Management buyouts in Japan may increase as companies rush to fend off hostile takeovers, Carlyle Group’s top executive in the nation said.
“More corporate managers are seriously wondering if it’s worthwhile for their companies to remain public,” Tamotsu Adachi, Washington-based Carlyle’s Japan representative, said Wednesday.
Hostile bids by investors, including Warren Lichtenstein’s Steel Partners Ltd., and pressure to raise returns from activist shareholders may encourage companies to seek deals with private equity, Adachi, 53, said, adding Carlyle invests only on friendly terms.
General meetings in June drew 85 motions from shareholders, including The Children’s Investment Fund, almost double the 47 made a year earlier, according to Glass Lewis & Co., a shareholder adviser.

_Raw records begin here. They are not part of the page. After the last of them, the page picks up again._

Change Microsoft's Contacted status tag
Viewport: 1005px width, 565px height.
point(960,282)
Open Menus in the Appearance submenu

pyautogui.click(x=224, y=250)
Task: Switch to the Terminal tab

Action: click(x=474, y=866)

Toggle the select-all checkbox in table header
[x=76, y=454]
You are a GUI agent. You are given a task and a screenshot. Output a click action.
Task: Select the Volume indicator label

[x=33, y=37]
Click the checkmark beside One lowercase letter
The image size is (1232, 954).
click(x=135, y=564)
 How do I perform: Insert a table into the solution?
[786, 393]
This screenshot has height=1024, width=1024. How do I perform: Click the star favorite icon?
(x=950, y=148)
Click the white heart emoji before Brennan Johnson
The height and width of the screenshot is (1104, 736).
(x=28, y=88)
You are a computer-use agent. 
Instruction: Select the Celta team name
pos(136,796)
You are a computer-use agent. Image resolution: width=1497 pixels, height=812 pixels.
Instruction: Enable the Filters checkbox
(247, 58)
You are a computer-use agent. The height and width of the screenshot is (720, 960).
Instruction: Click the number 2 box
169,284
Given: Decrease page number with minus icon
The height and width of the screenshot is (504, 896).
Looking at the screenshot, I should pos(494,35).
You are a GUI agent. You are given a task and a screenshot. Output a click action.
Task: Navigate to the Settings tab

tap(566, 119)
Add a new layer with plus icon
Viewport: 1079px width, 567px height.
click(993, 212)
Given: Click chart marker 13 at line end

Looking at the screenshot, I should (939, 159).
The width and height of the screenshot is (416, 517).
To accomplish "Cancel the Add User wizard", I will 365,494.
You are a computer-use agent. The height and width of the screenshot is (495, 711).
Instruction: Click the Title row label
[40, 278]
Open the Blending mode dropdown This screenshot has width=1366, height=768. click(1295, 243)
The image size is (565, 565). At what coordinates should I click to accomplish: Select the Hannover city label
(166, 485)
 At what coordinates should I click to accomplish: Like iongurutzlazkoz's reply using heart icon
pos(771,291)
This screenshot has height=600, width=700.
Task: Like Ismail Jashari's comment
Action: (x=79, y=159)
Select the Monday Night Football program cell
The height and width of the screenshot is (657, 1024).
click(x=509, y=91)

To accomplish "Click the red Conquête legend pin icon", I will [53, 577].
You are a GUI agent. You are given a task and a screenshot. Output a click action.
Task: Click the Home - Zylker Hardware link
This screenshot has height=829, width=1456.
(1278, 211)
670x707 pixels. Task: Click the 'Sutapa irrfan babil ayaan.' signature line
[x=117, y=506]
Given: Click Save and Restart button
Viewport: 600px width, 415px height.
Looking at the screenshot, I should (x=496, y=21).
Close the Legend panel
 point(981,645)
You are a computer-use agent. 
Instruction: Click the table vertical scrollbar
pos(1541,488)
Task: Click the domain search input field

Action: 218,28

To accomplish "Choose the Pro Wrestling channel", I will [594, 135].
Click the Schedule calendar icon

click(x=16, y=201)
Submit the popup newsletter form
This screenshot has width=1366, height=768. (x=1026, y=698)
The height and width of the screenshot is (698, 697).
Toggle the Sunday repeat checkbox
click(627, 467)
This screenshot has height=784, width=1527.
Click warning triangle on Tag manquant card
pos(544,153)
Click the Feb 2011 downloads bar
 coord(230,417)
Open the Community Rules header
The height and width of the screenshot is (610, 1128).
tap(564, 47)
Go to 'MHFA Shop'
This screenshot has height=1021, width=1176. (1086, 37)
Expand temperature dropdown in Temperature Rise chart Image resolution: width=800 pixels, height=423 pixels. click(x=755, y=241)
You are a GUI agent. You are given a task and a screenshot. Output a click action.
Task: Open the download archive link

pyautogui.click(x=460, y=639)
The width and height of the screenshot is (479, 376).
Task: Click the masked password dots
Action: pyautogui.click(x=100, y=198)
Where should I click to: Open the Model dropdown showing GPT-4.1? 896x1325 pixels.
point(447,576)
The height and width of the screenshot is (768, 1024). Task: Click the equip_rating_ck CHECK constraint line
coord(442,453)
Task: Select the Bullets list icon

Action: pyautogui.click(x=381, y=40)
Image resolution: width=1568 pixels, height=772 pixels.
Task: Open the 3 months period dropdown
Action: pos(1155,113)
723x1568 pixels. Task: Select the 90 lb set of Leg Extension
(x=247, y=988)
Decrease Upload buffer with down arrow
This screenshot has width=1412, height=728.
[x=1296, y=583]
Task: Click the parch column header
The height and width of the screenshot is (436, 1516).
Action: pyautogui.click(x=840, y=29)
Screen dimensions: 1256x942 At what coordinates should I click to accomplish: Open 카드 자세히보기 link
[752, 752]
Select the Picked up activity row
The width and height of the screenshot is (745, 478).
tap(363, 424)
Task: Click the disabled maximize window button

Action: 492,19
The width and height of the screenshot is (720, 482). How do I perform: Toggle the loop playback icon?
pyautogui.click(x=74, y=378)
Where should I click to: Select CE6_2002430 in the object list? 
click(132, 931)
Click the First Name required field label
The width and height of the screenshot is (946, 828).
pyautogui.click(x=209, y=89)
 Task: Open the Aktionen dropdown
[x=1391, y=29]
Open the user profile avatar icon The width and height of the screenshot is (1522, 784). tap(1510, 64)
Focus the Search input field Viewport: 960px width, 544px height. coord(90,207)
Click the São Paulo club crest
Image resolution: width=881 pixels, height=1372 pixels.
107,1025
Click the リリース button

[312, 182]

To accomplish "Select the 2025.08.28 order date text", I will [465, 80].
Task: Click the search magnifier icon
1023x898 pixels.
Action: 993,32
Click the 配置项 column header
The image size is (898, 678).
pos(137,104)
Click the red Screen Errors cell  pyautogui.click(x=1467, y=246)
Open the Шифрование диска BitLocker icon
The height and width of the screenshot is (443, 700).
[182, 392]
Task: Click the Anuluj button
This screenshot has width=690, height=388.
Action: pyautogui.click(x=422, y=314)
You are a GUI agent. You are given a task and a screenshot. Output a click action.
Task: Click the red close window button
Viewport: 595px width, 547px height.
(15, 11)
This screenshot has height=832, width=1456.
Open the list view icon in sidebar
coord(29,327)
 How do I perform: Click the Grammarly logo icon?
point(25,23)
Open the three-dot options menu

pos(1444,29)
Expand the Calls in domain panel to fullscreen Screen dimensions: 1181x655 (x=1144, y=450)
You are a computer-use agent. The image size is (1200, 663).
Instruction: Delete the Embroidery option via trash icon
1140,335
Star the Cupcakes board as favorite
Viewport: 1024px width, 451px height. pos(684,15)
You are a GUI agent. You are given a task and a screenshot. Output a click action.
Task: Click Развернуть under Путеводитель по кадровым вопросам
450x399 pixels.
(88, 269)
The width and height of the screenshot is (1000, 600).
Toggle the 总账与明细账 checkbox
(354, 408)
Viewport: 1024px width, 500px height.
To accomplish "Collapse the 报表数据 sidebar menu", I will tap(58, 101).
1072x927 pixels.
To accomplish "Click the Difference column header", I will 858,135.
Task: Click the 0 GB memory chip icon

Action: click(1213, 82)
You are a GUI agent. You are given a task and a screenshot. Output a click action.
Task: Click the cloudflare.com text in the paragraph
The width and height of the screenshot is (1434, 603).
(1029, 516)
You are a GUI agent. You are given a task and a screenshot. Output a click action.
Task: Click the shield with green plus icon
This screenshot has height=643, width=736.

Carlyle may seek to play the role of white knight, Adachi said, and bail out threatened companies such as Bull-Dog Sauce Co., a Japanese condiment maker that’s battling a hostile bid by Steel Partners Japan Strategic Fund L.P.
“If a troubled company seeks collaboration with us, and we believe it has growth potential, we might agree to play that role,” Adachi said. Some firms are now in discussions with Carlyle to carry out restructuring, he said, declining to name the companies.
Food processors, electronics makers and regional banks are among industries in Japan that remain inefficient and in need of consolidation, Adachi said, noting they attract hostile bidders seeking to boost returns.